Hay ríos de gente con pancartas apoyando cada evento de la campaña de Trump. Personas mayores, jóvenes, empleadas, working-class, desempleadas, solteras; familias enteras, los niños, los padres, los abuelos. Personas comunes y corrientes, con mayor o menor educación, con mucho o poco dinero, que suman una cantidad alarmante de fanáticos del magnate. Hay millones de racistas, uno conscientes, otros probablemente no, entusiasmados de que por fin alguien los representa.
Si Trump fuera ficción y no una realidad escalofriante, podríamos pensar que es una metáfora de lo absurdo y aprovecharla para preguntarnos de qué manera, individual y grupalmente, seguimos reproduciendo mitos de legitimidad que hacen de la equidad una utopía; si acaso utilizamos las diferencias como pretexto para trazar distinciones imaginarias entre nosotros, que en el día a día engrandecen delirios de superioridad y encogen autoestimas (¿cuántos no hemos hecho del rechazo un diagnóstico de nosotros mismos y cuántas bajas autoestimas no se esconden en el rechazo al otro?).
Nos declaramos antirracistas e incluyentes, pero nos sorprenderíamos si hiciéramos un ejercicio muy interesante: el Test de Asociación Implícita, (llévelo, llévelo, también hay de género) un examen de asociación libre en el que uno debe relacionar imágenes, como rostros de personas, con categorías de todo tipo, a una velocidad que le impide al cerebro racionalizar. Los resultados suelen ser desagradables. Sirve para darnos una idea de los perjuicios que desde nuestra cultura racista se han entramado en nuestro cableado cerebral, incluso en contra de nuestra voluntad. Aprendiendo a identificar cuándo estamos siendo racistas sin saberlo podría ser una buena forma de empezar.

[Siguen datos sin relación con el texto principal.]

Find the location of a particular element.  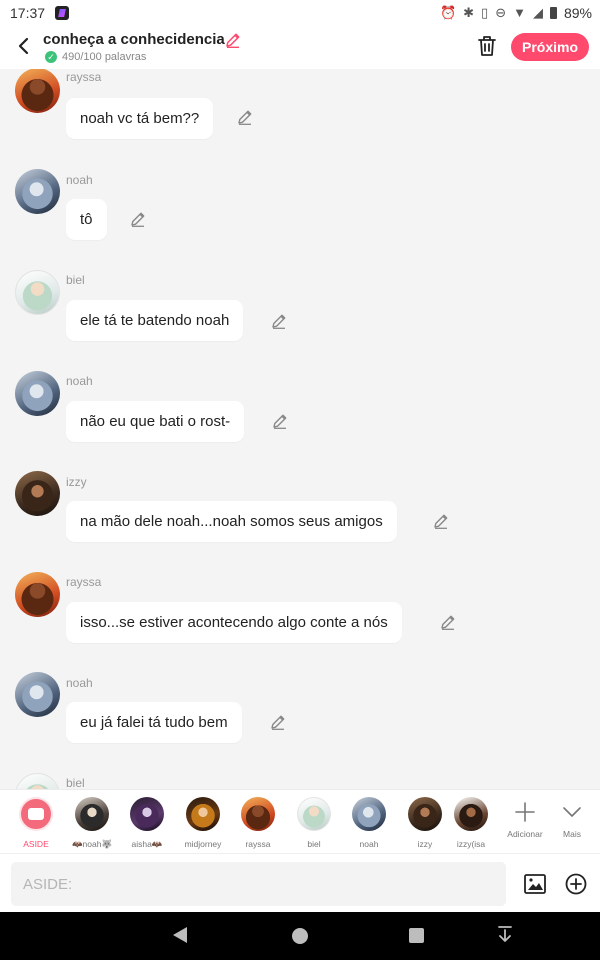

chevron-left-icon is located at coordinates (24, 46).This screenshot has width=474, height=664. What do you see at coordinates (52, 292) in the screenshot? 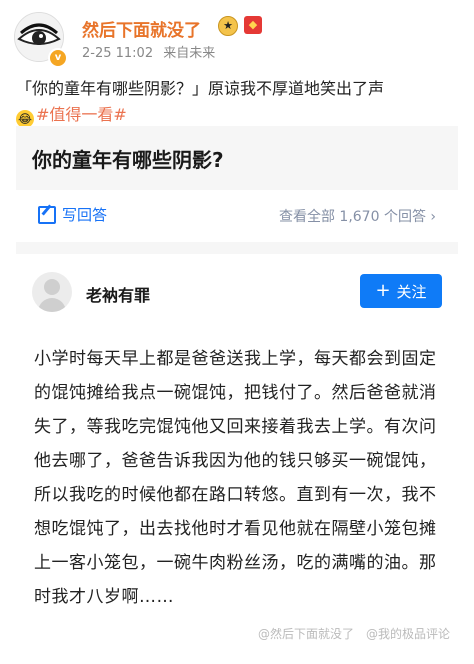
I see `answerer-avatar` at bounding box center [52, 292].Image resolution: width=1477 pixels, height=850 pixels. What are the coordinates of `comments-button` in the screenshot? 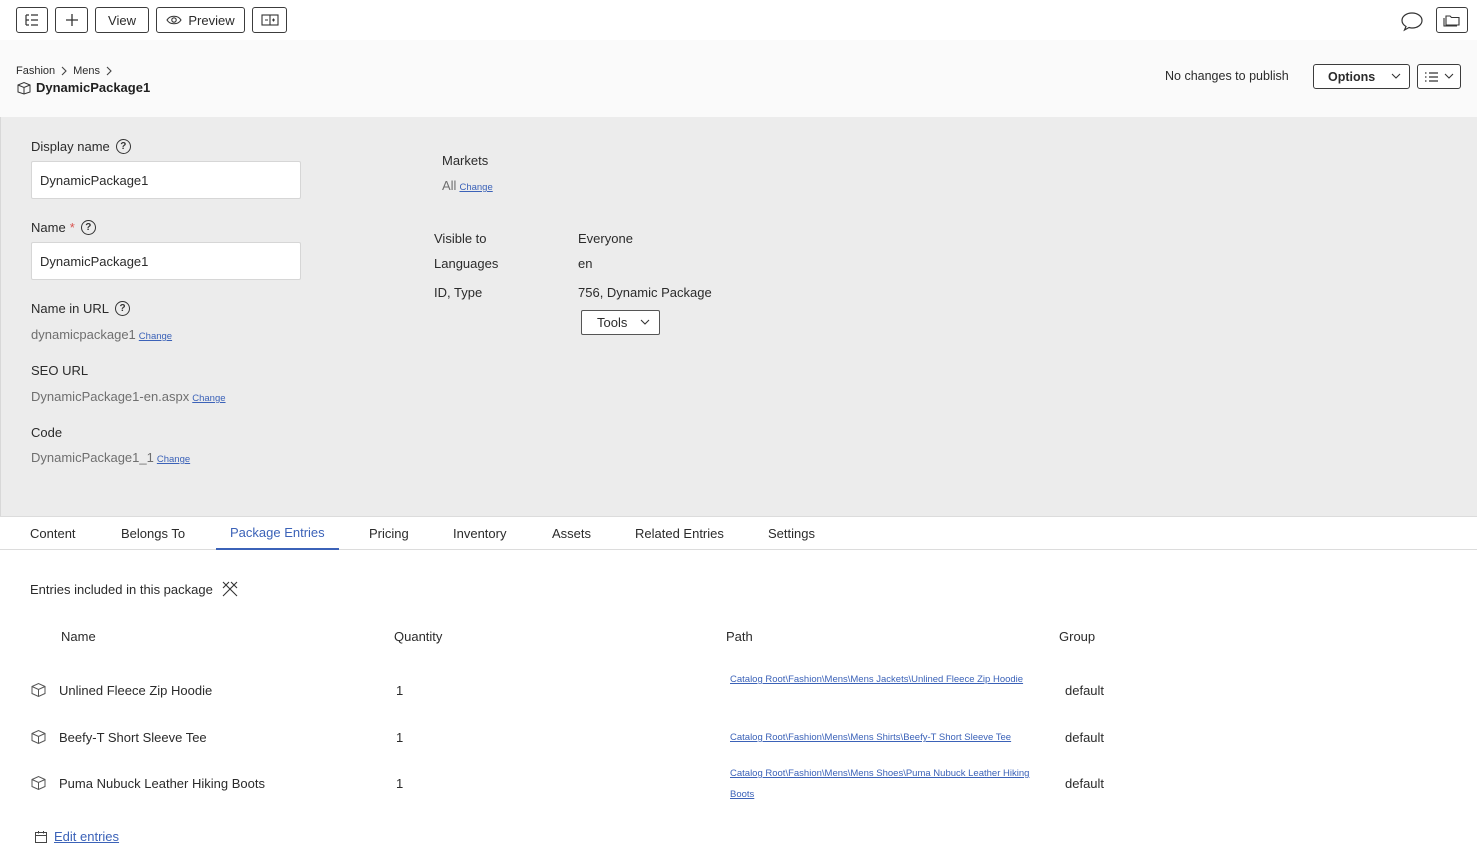 It's located at (1412, 22).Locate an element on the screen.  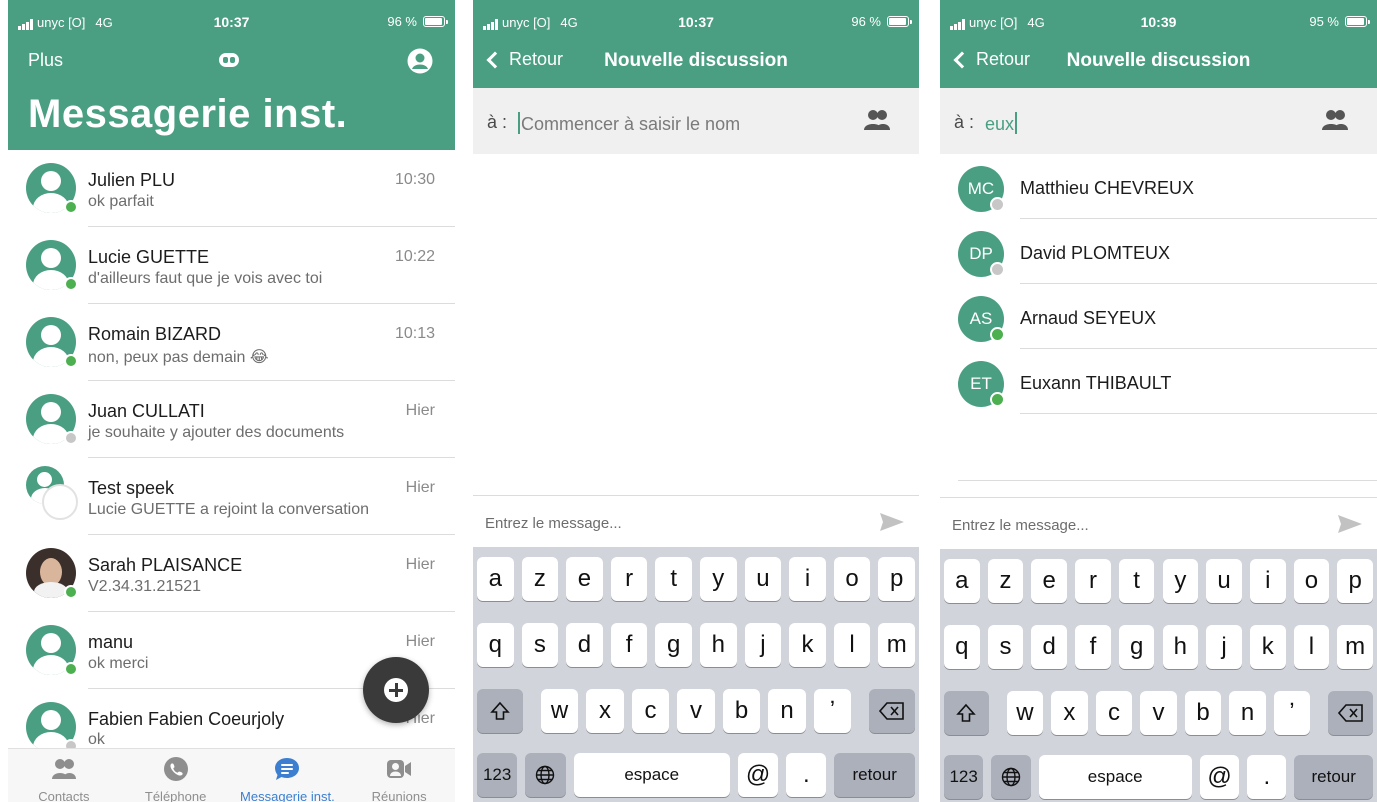
tab-messaging: Messagerie inst. is located at coordinates (288, 776).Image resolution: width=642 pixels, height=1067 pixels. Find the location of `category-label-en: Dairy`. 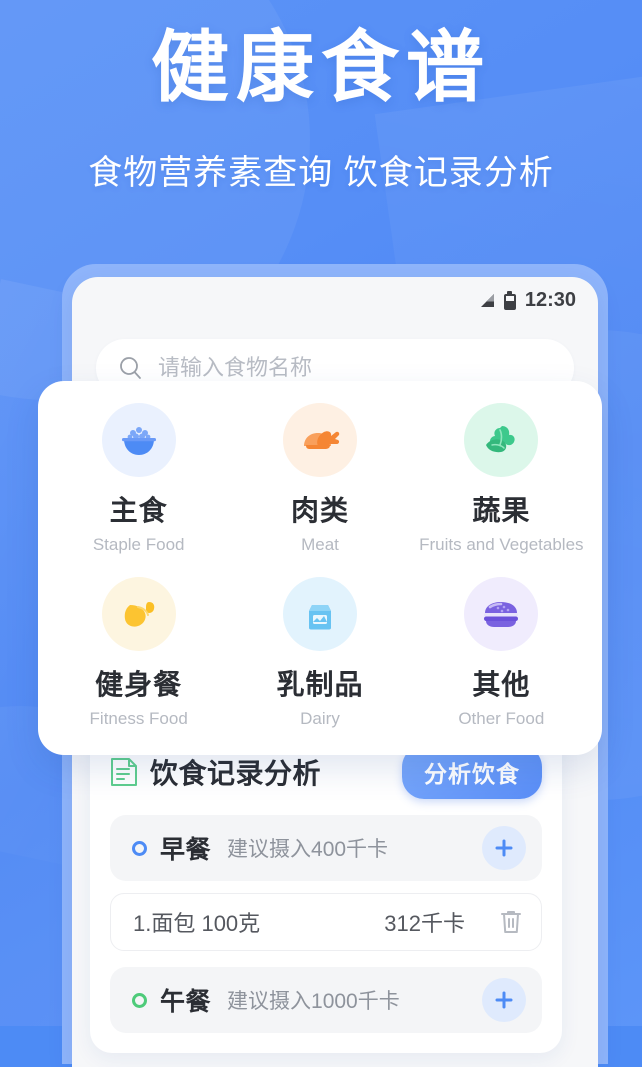

category-label-en: Dairy is located at coordinates (320, 718).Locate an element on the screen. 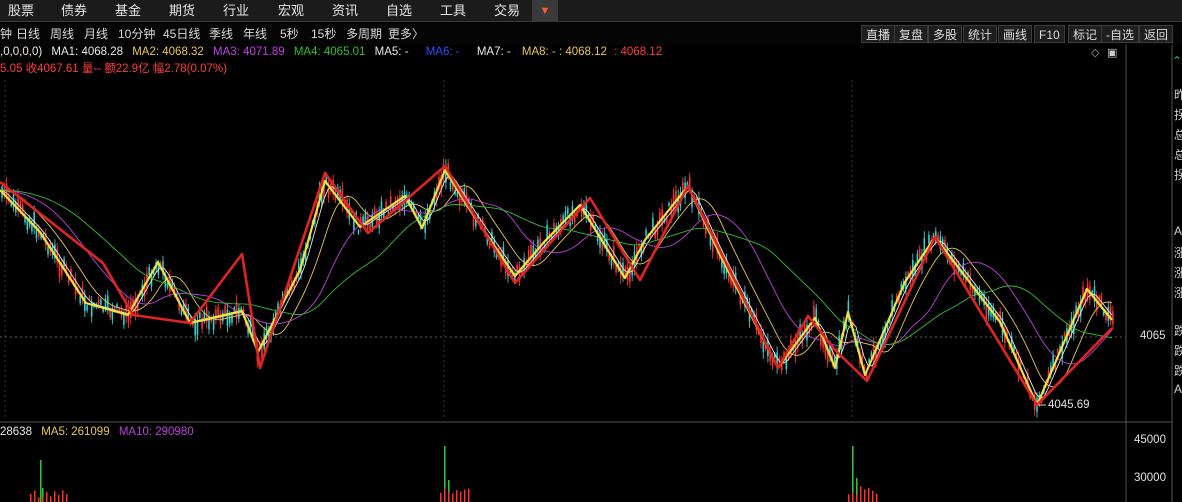 Image resolution: width=1182 pixels, height=502 pixels. nav-trade: 交易 is located at coordinates (507, 11). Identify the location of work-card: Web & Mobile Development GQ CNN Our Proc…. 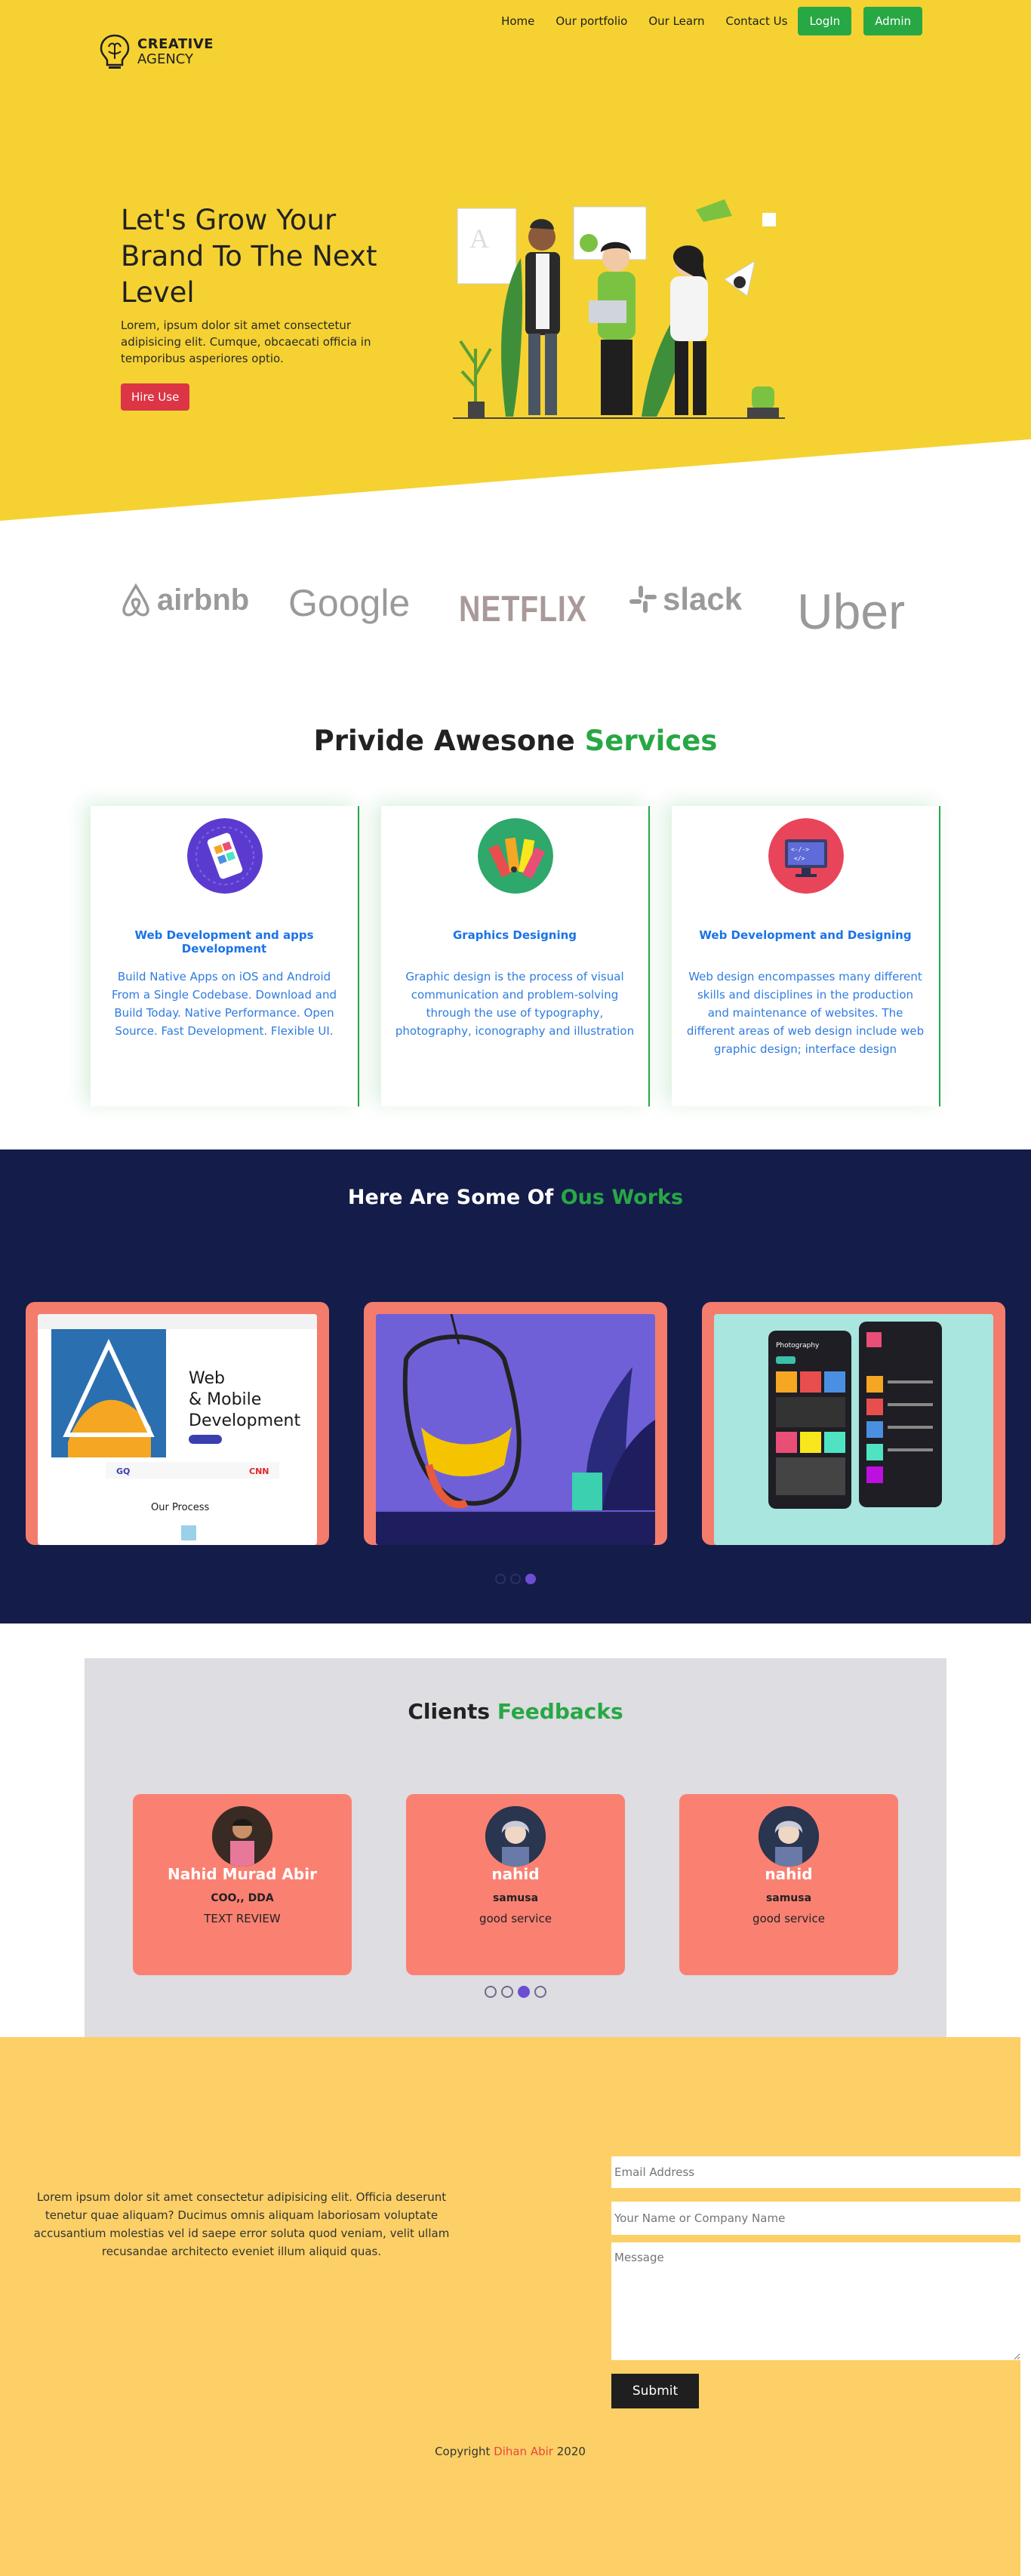
(178, 1424).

La raza viene del latín radius (rayo, en relación a la línea hereditaria) o ratio (valor relativo, usado en una clasificación de los animales). Se creía que las personas son inherentemente diferentes de acuerdo a su ascendencia, pero hoy sabemos que la raza es una categoría artificial. Es una construcción social que se ha usado como una justificación para el poder, el prestigio, la riqueza y su distribución; para configurar identidades que faciliten la manipulación. Trump no es una ficción con la que podemos dialogar como si se tratara de un personaje en una novela distópica. Lo que es una ficción son las respuestas que propone a problemas que son más bien fenómenos, como la inmigración. Es mucho más complejo que un poderoso racista, pero su primitivo discurso de la exclusión y los racistas que día a día salen del clóset para sumarse fervorosamente a su extremismo nos devuelven al terreno del racismo cotidiano. A la luz no de Trump (que de acuerdo especialistas es un psicópata narcisista), sino de ese brote multitudinario de racismo al otro lado y de que por fortuna las categorías sociales cambian, me parece que no sobra cuestionarse. No vaya a ser que estemos discriminando por tradición.
Es necesario crear comunidad, recuperar cierta tribalidad, pero, entonces, también es necesario estar dispuestos a cuestionar los bordes de esta colectividad.
Ante la diversidad, hace falta retar los prejuicios raciales que hemos internalizado –qué color de piel asociamos involuntariamente con lo bueno, lo bello, lo malo, lo feo, lo peligroso– que afectan nuestras decisiones –en qué barrio vivimos, con qué color de personas trabajamos, a quién contratamos, con quién andamos o nos relacionamos en general–. Hace falta retar también a los otros con contra-estereotipos, taladrar la lógica interna y validación externa de categorías irrelevantes para empezar a desprejuiciar, desbaratar poco a poco la idea inconsciente de que la diferencia amenaza.